__SOURCE INFORMATION__.

= = =

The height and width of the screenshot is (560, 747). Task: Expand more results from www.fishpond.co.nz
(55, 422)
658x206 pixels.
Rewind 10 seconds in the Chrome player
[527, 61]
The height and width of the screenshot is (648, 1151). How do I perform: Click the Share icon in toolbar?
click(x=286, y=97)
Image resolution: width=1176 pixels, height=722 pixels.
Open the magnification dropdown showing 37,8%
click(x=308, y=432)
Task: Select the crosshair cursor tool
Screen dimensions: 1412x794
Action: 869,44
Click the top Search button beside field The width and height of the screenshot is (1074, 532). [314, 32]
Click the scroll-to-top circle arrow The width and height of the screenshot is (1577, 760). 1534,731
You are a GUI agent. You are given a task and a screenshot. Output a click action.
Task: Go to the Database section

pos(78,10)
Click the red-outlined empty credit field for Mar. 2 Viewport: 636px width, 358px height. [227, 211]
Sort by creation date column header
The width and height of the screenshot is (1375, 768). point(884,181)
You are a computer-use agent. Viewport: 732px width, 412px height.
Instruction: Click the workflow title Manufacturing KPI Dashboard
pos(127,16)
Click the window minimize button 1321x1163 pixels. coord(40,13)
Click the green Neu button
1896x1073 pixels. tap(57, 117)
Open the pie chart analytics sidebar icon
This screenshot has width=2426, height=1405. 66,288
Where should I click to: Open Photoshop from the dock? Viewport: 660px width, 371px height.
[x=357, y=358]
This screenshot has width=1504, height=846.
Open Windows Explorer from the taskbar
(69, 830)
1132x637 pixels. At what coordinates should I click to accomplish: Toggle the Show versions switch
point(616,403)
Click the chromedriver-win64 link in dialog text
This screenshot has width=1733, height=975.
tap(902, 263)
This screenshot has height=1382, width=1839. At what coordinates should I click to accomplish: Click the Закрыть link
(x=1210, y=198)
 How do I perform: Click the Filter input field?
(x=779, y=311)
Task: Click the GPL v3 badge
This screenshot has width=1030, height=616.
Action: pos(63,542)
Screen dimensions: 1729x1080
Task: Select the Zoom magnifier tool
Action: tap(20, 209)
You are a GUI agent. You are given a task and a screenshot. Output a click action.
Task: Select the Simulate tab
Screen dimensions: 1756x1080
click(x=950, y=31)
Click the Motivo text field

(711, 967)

= = =

__REQUIREMENT__. Restating the data word for word is the whole task.

__REPLY__.
The height and width of the screenshot is (560, 747). Task: Expand more results from www.fishpond.co.nz
(55, 422)
658x206 pixels.
Rewind 10 seconds in the Chrome player
[527, 61]
The height and width of the screenshot is (648, 1151). How do I perform: Click the Share icon in toolbar?
click(x=286, y=97)
Image resolution: width=1176 pixels, height=722 pixels.
Open the magnification dropdown showing 37,8%
click(x=308, y=432)
Task: Select the crosshair cursor tool
Screen dimensions: 1412x794
Action: 869,44
Click the top Search button beside field The width and height of the screenshot is (1074, 532). [314, 32]
Click the scroll-to-top circle arrow The width and height of the screenshot is (1577, 760). 1534,731
You are a GUI agent. You are given a task and a screenshot. Output a click action.
Task: Go to the Database section

pos(78,10)
Click the red-outlined empty credit field for Mar. 2 Viewport: 636px width, 358px height. [227, 211]
Sort by creation date column header
The width and height of the screenshot is (1375, 768). point(884,181)
You are a computer-use agent. Viewport: 732px width, 412px height.
Instruction: Click the workflow title Manufacturing KPI Dashboard
pos(127,16)
Click the window minimize button 1321x1163 pixels. coord(40,13)
Click the green Neu button
1896x1073 pixels. tap(57, 117)
Open the pie chart analytics sidebar icon
This screenshot has width=2426, height=1405. 66,288
Where should I click to: Open Photoshop from the dock? Viewport: 660px width, 371px height.
[x=357, y=358]
This screenshot has width=1504, height=846.
Open Windows Explorer from the taskbar
(69, 830)
1132x637 pixels. At what coordinates should I click to accomplish: Toggle the Show versions switch
point(616,403)
Click the chromedriver-win64 link in dialog text
This screenshot has width=1733, height=975.
tap(902, 263)
This screenshot has height=1382, width=1839. At what coordinates should I click to accomplish: Click the Закрыть link
(x=1210, y=198)
 How do I perform: Click the Filter input field?
(x=779, y=311)
Task: Click the GPL v3 badge
This screenshot has width=1030, height=616.
Action: pos(63,542)
Screen dimensions: 1729x1080
Task: Select the Zoom magnifier tool
Action: tap(20, 209)
You are a GUI agent. You are given a task and a screenshot. Output a click action.
Task: Select the Simulate tab
Screen dimensions: 1756x1080
click(x=950, y=31)
Click the Motivo text field

(711, 967)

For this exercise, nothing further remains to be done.